This is just becoming too hard to ignore and not put up a thread about it. Personally I think it's a little odd and strange but not really something that deserves a big controversy. A lot of teams due similar stuff to this, for instance I believe the Penguins run their players through a West Point work out nearly every training camp. Some of the stuff sounds wacky and is probably unnecessary but there seems to be a lot of misinformation. Some players have voiced concerns over it but others say it is less rigorous than their normal training.
Like I said I really don't see this is a necessary but nonetheless I applaud the Pirates for trying something different. Really its bizarre, odd and makes for a bit of a humorous story but the extent some have taken it seems too far for me. It does raise at least a few eye brows and probably deserves some degree of criticism but I think its been kind of blown out of proportion.
Not entirely sure where I stand on the issue. Part of me says the time could be better spent teaching more fundamental stuff for the younger guys or something along those lines. The other part of me says it is different and could be beneficial as it is something these guys have probably never experienced, breaking them out of their norms.

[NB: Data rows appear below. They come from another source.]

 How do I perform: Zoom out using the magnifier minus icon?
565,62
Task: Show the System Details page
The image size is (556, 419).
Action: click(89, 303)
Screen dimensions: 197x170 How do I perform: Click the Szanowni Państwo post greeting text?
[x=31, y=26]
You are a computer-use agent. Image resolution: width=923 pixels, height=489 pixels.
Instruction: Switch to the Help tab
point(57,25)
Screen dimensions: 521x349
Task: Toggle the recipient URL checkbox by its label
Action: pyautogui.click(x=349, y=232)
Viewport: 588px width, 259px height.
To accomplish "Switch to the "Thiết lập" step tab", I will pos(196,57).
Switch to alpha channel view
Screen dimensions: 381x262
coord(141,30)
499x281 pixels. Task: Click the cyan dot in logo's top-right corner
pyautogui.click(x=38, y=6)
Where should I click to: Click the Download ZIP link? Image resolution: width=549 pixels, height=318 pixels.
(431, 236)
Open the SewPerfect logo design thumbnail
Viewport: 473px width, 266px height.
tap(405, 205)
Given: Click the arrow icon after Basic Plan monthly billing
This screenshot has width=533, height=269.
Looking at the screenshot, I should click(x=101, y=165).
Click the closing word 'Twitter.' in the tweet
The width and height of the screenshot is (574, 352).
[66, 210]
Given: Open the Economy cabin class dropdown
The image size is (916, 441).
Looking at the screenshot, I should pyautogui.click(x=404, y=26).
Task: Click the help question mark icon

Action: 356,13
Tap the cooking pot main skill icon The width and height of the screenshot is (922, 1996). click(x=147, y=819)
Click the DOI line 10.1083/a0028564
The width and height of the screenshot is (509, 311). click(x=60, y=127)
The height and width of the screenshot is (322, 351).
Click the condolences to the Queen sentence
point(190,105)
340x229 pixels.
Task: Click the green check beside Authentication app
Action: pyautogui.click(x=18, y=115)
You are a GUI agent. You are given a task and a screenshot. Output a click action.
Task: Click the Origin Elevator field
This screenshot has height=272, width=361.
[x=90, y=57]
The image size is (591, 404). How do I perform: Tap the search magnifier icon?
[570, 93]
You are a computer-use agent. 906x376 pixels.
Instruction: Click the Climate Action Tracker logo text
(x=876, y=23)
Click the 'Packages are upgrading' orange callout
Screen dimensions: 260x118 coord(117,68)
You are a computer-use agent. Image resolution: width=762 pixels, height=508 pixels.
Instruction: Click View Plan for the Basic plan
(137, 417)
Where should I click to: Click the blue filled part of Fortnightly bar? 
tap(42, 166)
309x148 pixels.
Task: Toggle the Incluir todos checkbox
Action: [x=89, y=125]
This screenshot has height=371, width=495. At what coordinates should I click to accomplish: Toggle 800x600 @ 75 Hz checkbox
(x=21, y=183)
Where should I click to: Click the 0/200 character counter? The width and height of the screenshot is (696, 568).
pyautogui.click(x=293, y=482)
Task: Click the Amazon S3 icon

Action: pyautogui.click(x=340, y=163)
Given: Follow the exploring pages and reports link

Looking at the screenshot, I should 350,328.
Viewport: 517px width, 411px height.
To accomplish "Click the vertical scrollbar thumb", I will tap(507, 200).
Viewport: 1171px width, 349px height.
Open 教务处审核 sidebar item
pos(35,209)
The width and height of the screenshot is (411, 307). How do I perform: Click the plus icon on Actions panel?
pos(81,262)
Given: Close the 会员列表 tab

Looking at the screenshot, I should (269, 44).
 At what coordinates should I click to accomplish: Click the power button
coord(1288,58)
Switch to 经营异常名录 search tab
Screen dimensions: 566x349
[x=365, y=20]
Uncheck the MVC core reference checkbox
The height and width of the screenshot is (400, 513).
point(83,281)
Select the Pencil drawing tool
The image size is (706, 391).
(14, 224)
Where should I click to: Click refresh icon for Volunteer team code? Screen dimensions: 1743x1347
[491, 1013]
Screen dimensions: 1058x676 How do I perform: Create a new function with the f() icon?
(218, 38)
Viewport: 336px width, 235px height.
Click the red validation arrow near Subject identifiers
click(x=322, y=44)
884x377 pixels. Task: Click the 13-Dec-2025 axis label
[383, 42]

What I will say though is that it is a bold decision to continue to do it. Your team just wrapped up it's 20th consecutive losing season , people aren't going to be very willing to accept something that isn't too popular around baseball, at least not currently. Add to that that there are reports of guys getting injured and the tolerance level is that much shorter.
Like I said, I'm pretty indifferent to it. If it was more than a week (I think that's how long it is?) I would say the time could be better spent elsewhere but a week isn't going to make or break a player's development
I get the feeling that people are up in arms about this simply because it is unusual. Just because something is unusual doesn't make it bad. In fact the fact that this is unusual is what I like most about this. For far too long the Pirates have tried to act conventional on all fronts and it isn't working, different things have to be tried.
Once again, I'm not sure how many other teams do this but I think the general view is "do the Yankees, Sox, Cards, Giants, (perennial playoff teams) do the Seal training?" If not, why are we wasting our time doing it?
I know you know this but I don't think acting conventional is necessarily a bad thing, it's what we've done while acting conventional. Lack of spending, poor drafting, poor trades have been the downfall.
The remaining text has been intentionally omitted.